Мама тяжело вздохнула, приобняла меня и отправилась ловить девочек, которые полезли в клумбу с цветами. Она была очень доброй женщиной, но разговоры о политике всегда вызывали в ней скуку.
— Люди любили короля Габриэля, Ваше Высочество, — проговорил Альберт, продолжая вычёсывать одного из чёрных жеребцов Олэнтора. — Ну, подумаешь, вспылил разок при министрах. Простому человеку можно буянить, а королю, значит, нет. Обычный человек в свинюшку наедается раз в неделю, а бедному тёмному магу и поесть нормально нельзя. Нельзя веселиться, встречаться с друзьями — не жизнь, а каторга!
Альберт похлопал коня по крупу и перешёл к другому его боку.
— Мой отец тёмный маг восьмого круга, его магия опасна, если выйдет из-под контроля. Поэтому для тёмных существует кодекс, который нельзя нарушать.
— А вы знаете, кто составлял энтот кодекс, Ваше Высочество?
— Министры… Правители континета разные, короли.
— Именно! Кто угодно, кроме самих тёмных. Потому что… что? Правильно, тёмные маги самые сильные, сильней остальных, и завистливые правители, не обладающие подобной силой хотят заковать их в цепи, лишить возможности взять верх над ними. За любой проступок, они бросают тёмных в подземелья, якобы по закону. Кодекс тёмных следовало бы пересмотреть. Но это уже не моё дело, я всего лишь по лошадкам, — Альберт погладил широкую шею коня и улыбнулся кривоватой улыбкой.
Я слушала возничего и вспоминала папу — он сейчас сидит в темнице в магических оковах, приговорённый к пожизненному заточению за нарушение кодекса. Лишённый всякого человеческого общения, даже переписки… Но действительно ли он заслуживал этого? Один проступок из-за угрюмого настроения, которое как раз испортили ему сильнейшие запреты кодекса, — и конец всей жизни: и его, и страны…
— А вы тут, Ваше Высочество, на месте няни, чтобы заговор против Олэнтора устроить? — снова улыбнулся Альберт.
— Почти, — ответила я. — Ищу, как подступиться.
— Мы тоже. Он очень сильный и хитрый. Как только появится возможность, мы его скрутим. А без него — Тир ничто. Олэнтор — вот, кто главный. Выгоним ирсландцев и вернём нашего любимого Габриэла из темницы. Законы свои помягче поставим.
— А “мы” — это кто?
— Не могу сказать, меня лишили памяти. Заклинание на мне, Ваше Высочество. Когда понадоблюсь, со мной свяжутся. Это чтобы Олэнтор мысли не читал. Он может. Удивительно, что вас ещё не раскусил!
— У меня тоже есть защита, — сказала я, пристально рассматривая Альберта.
Возничий не так прост. Очень не прост. Нужно быть бдительной.
Когда мы с мамой и девочками вернулись к особняку, за толстыми коваными прутьями садовой ограды показался тёмный экипаж без гербов. Он стремительно подкатил к воротам, поднимая пыль. Дверца широко распахнулась, и мужчина, показавшийся из неё закричал охране:
— Пропустите! Мне нужно срочно увидеть госпожу Линдон!
36
Внезапно появившимся мужчиной оказался Джеральд, элегантно одетый, но почему-то сильно взъерошенный.

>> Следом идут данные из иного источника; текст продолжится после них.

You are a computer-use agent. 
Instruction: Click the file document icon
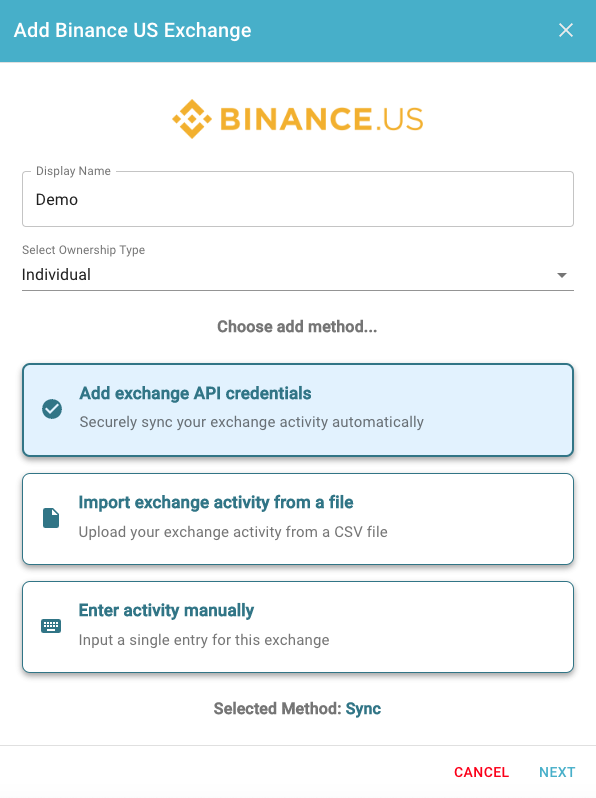pos(51,518)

— Иди, Лиззи, — проговорила мама, беря девочек за ручки. — Мы пока побудем на скамеечке у крыльца.
Я пошла к воротам не торопясь, чтобы пояс с артефактами не звенел и не привлекал внимание стражи. Джеральда пускать не хотели по приказу Олэнтора, но я настояла, сказав, что он мой родственник. Стражи впустили сквайра, но экипаж остался за воротами.